■ ACTIVITY: Here are some entries. Print them exactly as they are.

■ DATA EXCERPTS:
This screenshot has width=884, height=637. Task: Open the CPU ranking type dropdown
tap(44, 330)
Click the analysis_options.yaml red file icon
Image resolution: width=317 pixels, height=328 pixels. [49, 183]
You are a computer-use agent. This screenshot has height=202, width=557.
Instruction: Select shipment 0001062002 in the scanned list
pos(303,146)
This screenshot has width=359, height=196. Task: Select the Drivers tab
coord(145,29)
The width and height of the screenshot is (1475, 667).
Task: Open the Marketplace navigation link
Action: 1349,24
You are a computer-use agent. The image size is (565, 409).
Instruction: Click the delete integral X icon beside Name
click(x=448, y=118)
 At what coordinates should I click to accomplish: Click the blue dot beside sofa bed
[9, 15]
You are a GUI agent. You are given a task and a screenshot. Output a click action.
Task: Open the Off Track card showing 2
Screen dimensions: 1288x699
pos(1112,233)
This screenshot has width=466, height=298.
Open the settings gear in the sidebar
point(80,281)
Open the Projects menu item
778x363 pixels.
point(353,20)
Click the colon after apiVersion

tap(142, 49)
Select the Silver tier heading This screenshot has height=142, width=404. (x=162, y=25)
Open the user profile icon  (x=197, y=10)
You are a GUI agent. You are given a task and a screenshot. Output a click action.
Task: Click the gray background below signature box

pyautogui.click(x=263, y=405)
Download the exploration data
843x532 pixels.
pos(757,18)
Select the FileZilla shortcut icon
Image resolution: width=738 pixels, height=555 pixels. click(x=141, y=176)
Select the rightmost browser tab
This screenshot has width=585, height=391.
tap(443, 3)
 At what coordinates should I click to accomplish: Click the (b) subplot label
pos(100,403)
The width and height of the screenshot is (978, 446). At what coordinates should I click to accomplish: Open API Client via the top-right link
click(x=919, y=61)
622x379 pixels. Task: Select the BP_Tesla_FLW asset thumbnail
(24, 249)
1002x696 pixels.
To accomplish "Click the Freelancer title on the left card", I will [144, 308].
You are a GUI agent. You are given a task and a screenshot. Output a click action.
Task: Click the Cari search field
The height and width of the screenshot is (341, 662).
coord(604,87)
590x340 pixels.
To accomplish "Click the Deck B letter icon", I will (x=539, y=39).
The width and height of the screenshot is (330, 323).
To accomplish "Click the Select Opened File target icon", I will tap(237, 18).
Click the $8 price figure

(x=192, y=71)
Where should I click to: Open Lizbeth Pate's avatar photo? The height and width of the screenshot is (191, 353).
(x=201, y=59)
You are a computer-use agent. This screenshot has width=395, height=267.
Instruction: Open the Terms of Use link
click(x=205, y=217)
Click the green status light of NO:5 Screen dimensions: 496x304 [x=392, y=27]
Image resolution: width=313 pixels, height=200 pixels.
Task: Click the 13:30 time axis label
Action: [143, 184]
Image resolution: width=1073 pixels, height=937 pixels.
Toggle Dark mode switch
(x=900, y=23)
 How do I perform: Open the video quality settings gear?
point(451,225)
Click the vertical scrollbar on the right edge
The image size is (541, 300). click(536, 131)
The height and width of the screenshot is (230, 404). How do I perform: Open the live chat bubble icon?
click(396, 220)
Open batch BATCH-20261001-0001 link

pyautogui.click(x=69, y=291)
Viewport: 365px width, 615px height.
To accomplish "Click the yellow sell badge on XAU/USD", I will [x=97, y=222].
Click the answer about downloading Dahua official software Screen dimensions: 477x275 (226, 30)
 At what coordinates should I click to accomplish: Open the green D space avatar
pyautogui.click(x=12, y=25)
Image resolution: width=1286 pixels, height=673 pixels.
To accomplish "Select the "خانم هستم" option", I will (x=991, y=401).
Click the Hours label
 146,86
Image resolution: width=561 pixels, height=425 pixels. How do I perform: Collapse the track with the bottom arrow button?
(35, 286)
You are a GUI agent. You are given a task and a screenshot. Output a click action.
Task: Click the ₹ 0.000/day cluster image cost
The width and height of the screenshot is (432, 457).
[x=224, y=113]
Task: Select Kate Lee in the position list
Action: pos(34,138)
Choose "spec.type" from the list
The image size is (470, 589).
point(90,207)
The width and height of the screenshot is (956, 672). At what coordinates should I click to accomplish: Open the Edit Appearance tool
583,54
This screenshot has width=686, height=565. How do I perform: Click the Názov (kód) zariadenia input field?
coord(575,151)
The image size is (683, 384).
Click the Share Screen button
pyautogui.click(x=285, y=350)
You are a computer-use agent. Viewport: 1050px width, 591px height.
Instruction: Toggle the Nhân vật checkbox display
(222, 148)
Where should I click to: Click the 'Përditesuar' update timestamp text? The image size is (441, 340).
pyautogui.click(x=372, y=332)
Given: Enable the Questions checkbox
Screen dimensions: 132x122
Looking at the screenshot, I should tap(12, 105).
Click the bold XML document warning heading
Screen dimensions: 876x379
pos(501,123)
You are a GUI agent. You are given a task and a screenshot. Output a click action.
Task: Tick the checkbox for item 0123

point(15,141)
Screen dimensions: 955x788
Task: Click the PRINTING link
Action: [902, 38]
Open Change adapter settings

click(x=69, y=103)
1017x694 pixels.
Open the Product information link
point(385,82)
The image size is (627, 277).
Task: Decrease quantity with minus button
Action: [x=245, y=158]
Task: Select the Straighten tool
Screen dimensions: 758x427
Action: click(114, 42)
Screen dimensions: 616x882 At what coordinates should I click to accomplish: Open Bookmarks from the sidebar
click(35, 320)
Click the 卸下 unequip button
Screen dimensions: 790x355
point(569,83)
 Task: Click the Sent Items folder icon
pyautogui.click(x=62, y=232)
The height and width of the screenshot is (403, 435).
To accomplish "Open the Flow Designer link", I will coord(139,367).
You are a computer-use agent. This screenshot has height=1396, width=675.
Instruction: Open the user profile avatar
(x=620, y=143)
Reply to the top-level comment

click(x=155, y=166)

■ SOLUTION FOR THIS EXERCISE:
This screenshot has width=884, height=637. Task: Open the CPU ranking type dropdown
tap(44, 330)
Click the analysis_options.yaml red file icon
Image resolution: width=317 pixels, height=328 pixels. [49, 183]
You are a computer-use agent. This screenshot has height=202, width=557.
Instruction: Select shipment 0001062002 in the scanned list
pos(303,146)
This screenshot has width=359, height=196. Task: Select the Drivers tab
coord(145,29)
The width and height of the screenshot is (1475, 667).
Task: Open the Marketplace navigation link
Action: 1349,24
You are a computer-use agent. The image size is (565, 409).
Instruction: Click the delete integral X icon beside Name
click(x=448, y=118)
 At what coordinates should I click to accomplish: Click the blue dot beside sofa bed
[9, 15]
You are a GUI agent. You are given a task and a screenshot. Output a click action.
Task: Open the Off Track card showing 2
Screen dimensions: 1288x699
pos(1112,233)
This screenshot has width=466, height=298.
Open the settings gear in the sidebar
point(80,281)
Open the Projects menu item
778x363 pixels.
point(353,20)
Click the colon after apiVersion

tap(142, 49)
Select the Silver tier heading This screenshot has height=142, width=404. (x=162, y=25)
Open the user profile icon  (x=197, y=10)
You are a GUI agent. You are given a task and a screenshot. Output a click action.
Task: Click the gray background below signature box

pyautogui.click(x=263, y=405)
Download the exploration data
843x532 pixels.
pos(757,18)
Select the FileZilla shortcut icon
Image resolution: width=738 pixels, height=555 pixels. click(x=141, y=176)
Select the rightmost browser tab
This screenshot has width=585, height=391.
tap(443, 3)
 At what coordinates should I click to accomplish: Click the (b) subplot label
pos(100,403)
The width and height of the screenshot is (978, 446). At what coordinates should I click to accomplish: Open API Client via the top-right link
click(x=919, y=61)
622x379 pixels. Task: Select the BP_Tesla_FLW asset thumbnail
(24, 249)
1002x696 pixels.
To accomplish "Click the Freelancer title on the left card", I will [144, 308].
You are a GUI agent. You are given a task and a screenshot. Output a click action.
Task: Click the Cari search field
The height and width of the screenshot is (341, 662).
coord(604,87)
590x340 pixels.
To accomplish "Click the Deck B letter icon", I will (x=539, y=39).
The width and height of the screenshot is (330, 323).
To accomplish "Click the Select Opened File target icon", I will tap(237, 18).
Click the $8 price figure

(x=192, y=71)
Where should I click to: Open Lizbeth Pate's avatar photo? The height and width of the screenshot is (191, 353).
(x=201, y=59)
You are a computer-use agent. This screenshot has width=395, height=267.
Instruction: Open the Terms of Use link
click(x=205, y=217)
Click the green status light of NO:5 Screen dimensions: 496x304 [x=392, y=27]
Image resolution: width=313 pixels, height=200 pixels.
Task: Click the 13:30 time axis label
Action: [143, 184]
Image resolution: width=1073 pixels, height=937 pixels.
Toggle Dark mode switch
(x=900, y=23)
 How do I perform: Open the video quality settings gear?
point(451,225)
Click the vertical scrollbar on the right edge
The image size is (541, 300). click(536, 131)
The height and width of the screenshot is (230, 404). How do I perform: Open the live chat bubble icon?
click(396, 220)
Open batch BATCH-20261001-0001 link

pyautogui.click(x=69, y=291)
Viewport: 365px width, 615px height.
To accomplish "Click the yellow sell badge on XAU/USD", I will [x=97, y=222].
Click the answer about downloading Dahua official software Screen dimensions: 477x275 (226, 30)
 At what coordinates should I click to accomplish: Open the green D space avatar
pyautogui.click(x=12, y=25)
Image resolution: width=1286 pixels, height=673 pixels.
To accomplish "Select the "خانم هستم" option", I will (x=991, y=401).
Click the Hours label
 146,86
Image resolution: width=561 pixels, height=425 pixels. How do I perform: Collapse the track with the bottom arrow button?
(35, 286)
You are a GUI agent. You are given a task and a screenshot. Output a click action.
Task: Click the ₹ 0.000/day cluster image cost
The width and height of the screenshot is (432, 457).
[x=224, y=113]
Task: Select Kate Lee in the position list
Action: pos(34,138)
Choose "spec.type" from the list
The image size is (470, 589).
point(90,207)
The width and height of the screenshot is (956, 672). At what coordinates should I click to accomplish: Open the Edit Appearance tool
583,54
This screenshot has width=686, height=565. How do I perform: Click the Názov (kód) zariadenia input field?
coord(575,151)
The image size is (683, 384).
Click the Share Screen button
pyautogui.click(x=285, y=350)
You are a computer-use agent. Viewport: 1050px width, 591px height.
Instruction: Toggle the Nhân vật checkbox display
(222, 148)
Where should I click to: Click the 'Përditesuar' update timestamp text? The image size is (441, 340).
pyautogui.click(x=372, y=332)
Given: Enable the Questions checkbox
Screen dimensions: 132x122
Looking at the screenshot, I should tap(12, 105).
Click the bold XML document warning heading
Screen dimensions: 876x379
pos(501,123)
You are a GUI agent. You are given a task and a screenshot. Output a click action.
Task: Tick the checkbox for item 0123

point(15,141)
Screen dimensions: 955x788
Task: Click the PRINTING link
Action: [902, 38]
Open Change adapter settings

click(x=69, y=103)
1017x694 pixels.
Open the Product information link
point(385,82)
The image size is (627, 277).
Task: Decrease quantity with minus button
Action: [x=245, y=158]
Task: Select the Straighten tool
Screen dimensions: 758x427
Action: click(114, 42)
Screen dimensions: 616x882 At what coordinates should I click to accomplish: Open Bookmarks from the sidebar
click(35, 320)
Click the 卸下 unequip button
Screen dimensions: 790x355
point(569,83)
 Task: Click the Sent Items folder icon
pyautogui.click(x=62, y=232)
The height and width of the screenshot is (403, 435).
To accomplish "Open the Flow Designer link", I will coord(139,367).
You are a computer-use agent. This screenshot has height=1396, width=675.
Instruction: Open the user profile avatar
(x=620, y=143)
Reply to the top-level comment

click(x=155, y=166)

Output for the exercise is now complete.